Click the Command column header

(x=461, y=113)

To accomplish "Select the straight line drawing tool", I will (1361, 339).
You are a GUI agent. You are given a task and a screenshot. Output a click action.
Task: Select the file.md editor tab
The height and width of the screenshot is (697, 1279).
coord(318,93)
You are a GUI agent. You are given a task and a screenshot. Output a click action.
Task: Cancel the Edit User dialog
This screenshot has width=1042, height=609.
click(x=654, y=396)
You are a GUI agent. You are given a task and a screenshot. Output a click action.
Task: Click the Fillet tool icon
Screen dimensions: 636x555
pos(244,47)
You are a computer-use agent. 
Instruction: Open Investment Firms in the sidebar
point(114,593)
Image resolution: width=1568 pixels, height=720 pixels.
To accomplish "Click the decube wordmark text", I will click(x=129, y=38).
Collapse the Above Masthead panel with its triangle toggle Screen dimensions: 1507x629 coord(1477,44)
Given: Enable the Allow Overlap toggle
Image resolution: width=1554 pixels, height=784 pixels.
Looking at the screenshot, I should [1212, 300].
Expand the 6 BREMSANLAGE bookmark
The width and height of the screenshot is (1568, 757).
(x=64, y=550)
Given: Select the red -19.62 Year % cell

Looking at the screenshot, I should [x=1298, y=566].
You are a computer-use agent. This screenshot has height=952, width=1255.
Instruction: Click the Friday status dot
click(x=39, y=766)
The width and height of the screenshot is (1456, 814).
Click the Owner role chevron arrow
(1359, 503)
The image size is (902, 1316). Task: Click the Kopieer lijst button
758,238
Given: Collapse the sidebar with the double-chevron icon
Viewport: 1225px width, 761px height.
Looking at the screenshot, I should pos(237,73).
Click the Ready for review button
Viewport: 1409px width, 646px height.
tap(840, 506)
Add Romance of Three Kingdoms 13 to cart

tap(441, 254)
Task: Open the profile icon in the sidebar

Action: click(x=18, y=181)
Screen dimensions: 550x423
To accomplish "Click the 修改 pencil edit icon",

◆ **WHAT THE TASK REQUIRES**
The required output is each line from the one with "Task: Open the profile icon in the sidebar" through the end of the material above, repeated exactly with both ends included.

◆ **ANSWER TO THIS EXERCISE**
Task: Open the profile icon in the sidebar

Action: click(x=18, y=181)
Screen dimensions: 550x423
To accomplish "Click the 修改 pencil edit icon",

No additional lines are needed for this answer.